## start Records for this exercise

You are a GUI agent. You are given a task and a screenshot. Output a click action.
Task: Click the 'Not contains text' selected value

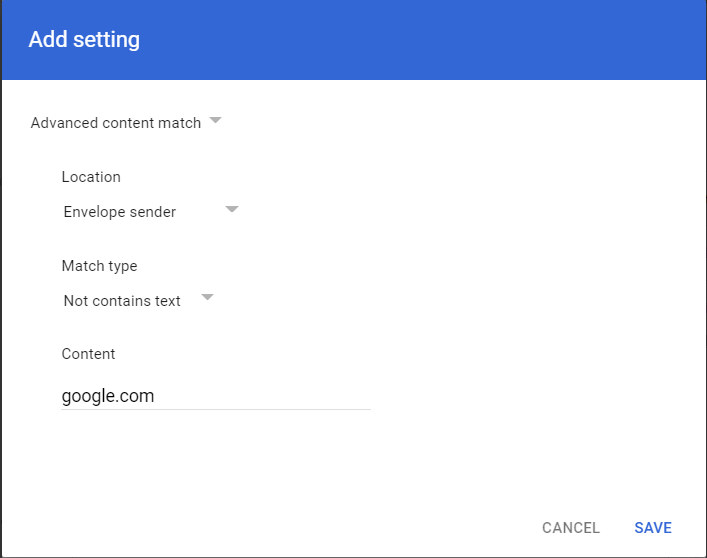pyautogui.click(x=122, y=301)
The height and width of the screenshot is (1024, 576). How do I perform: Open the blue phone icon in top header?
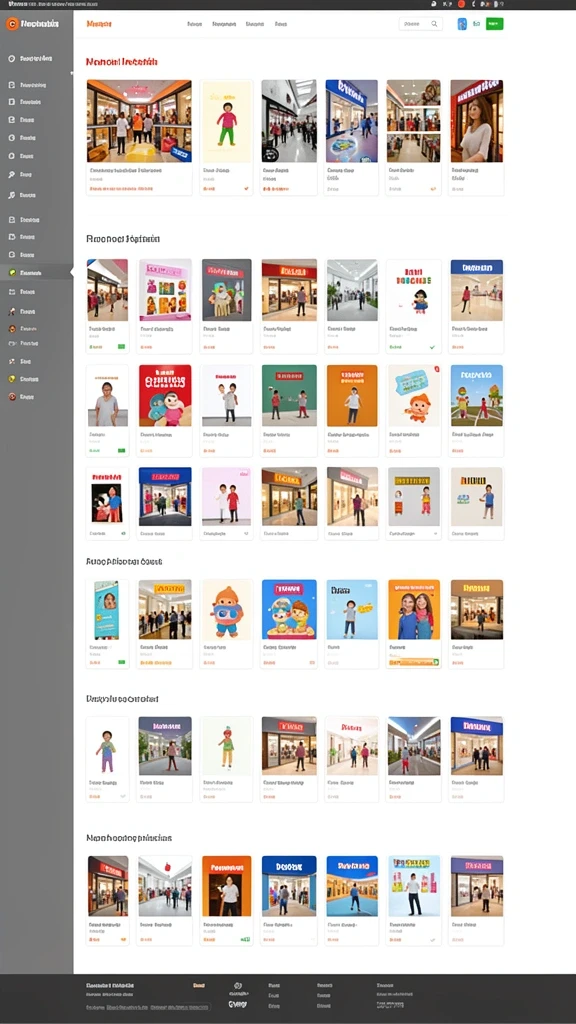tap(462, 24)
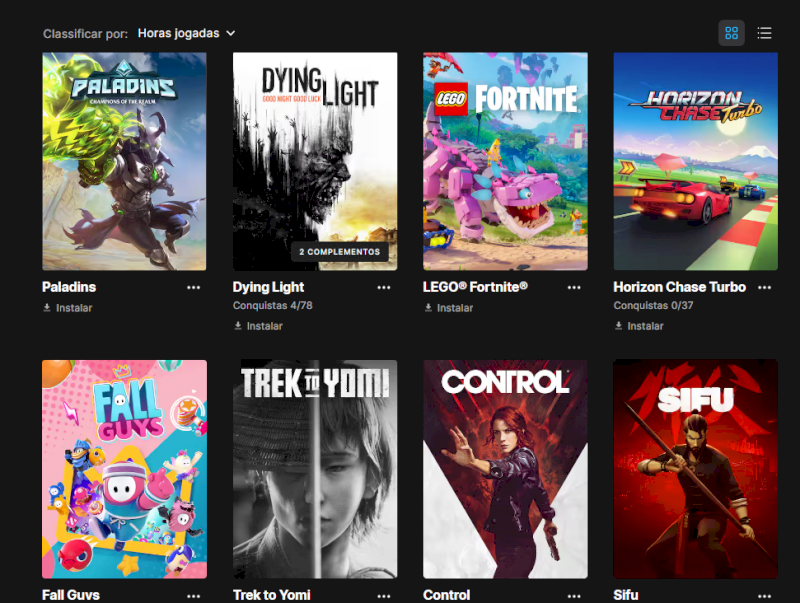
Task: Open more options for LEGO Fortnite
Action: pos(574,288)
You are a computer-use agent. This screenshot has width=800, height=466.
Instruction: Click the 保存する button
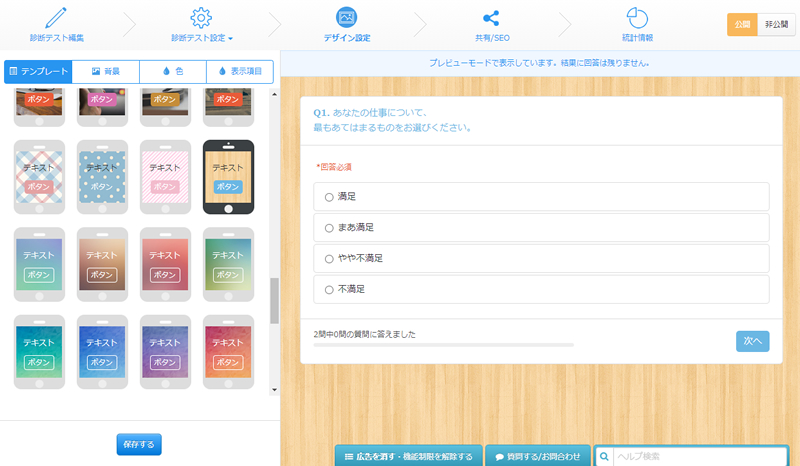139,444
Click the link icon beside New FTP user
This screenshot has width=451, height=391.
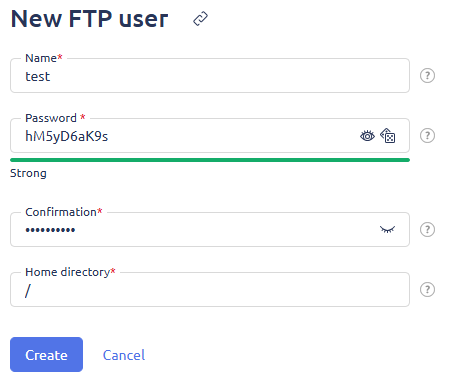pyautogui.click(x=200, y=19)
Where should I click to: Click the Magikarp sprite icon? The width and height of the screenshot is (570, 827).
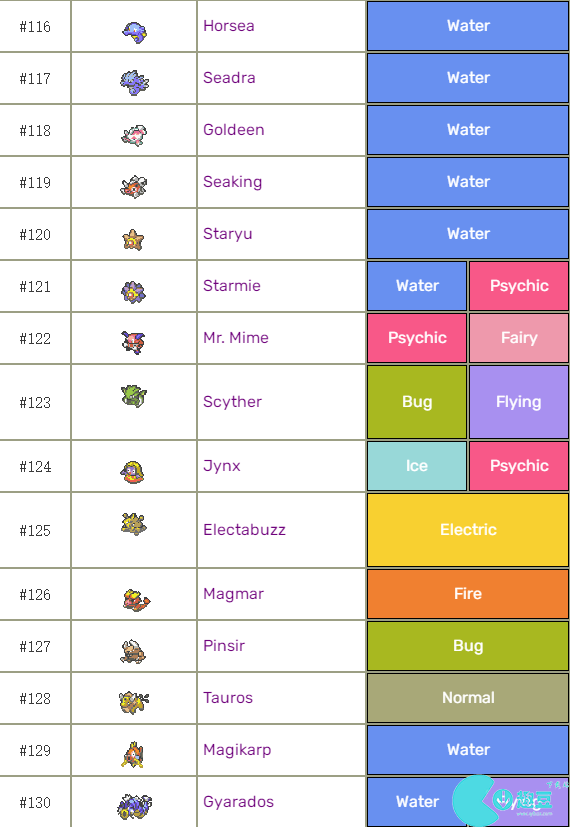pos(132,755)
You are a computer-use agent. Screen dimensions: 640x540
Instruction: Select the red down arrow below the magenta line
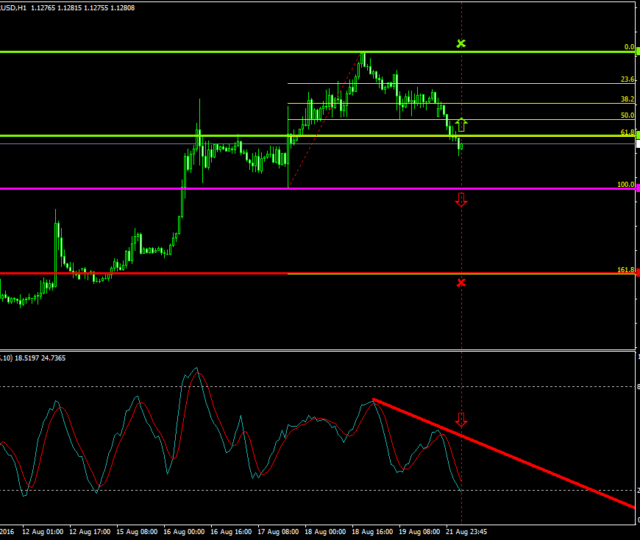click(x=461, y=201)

## end Records for this exercise
## start Records for this exercise

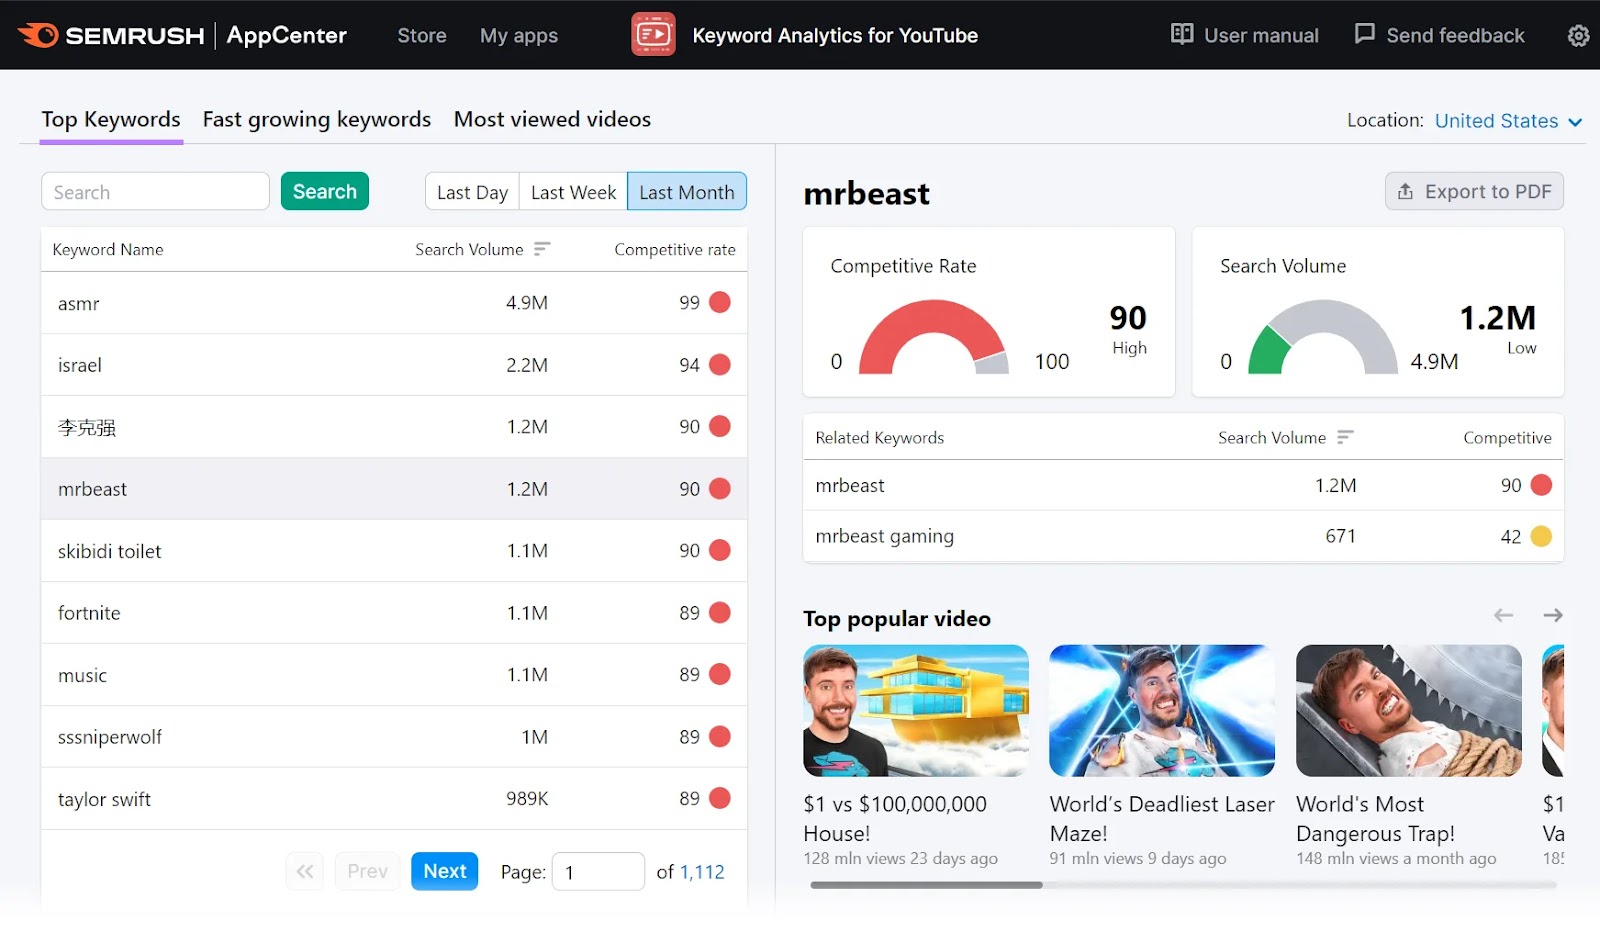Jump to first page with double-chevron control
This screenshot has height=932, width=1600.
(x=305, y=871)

## end Records for this exercise

- Set problem:
Reproduce the listing from the line containing "The height and" up to and including the line containing "pos(132,755)", swapping "screenshot" for "image" and keeping everything else unchanged. Leave the pictures out.

- The result:
The height and width of the image is (1024, 576). How do I perform: Open the blue phone icon in top header?
tap(462, 24)
Task: Open more options for LEGO Fortnite
Action: pos(574,288)
You are a computer-use agent. This image has width=800, height=466.
Instruction: Click the 保存する button
139,444
Click the link icon beside New FTP user
This image has width=451, height=391.
pyautogui.click(x=200, y=19)
Where should I click to: Click the Magikarp sprite icon? The width and height of the image is (570, 827).
pos(132,755)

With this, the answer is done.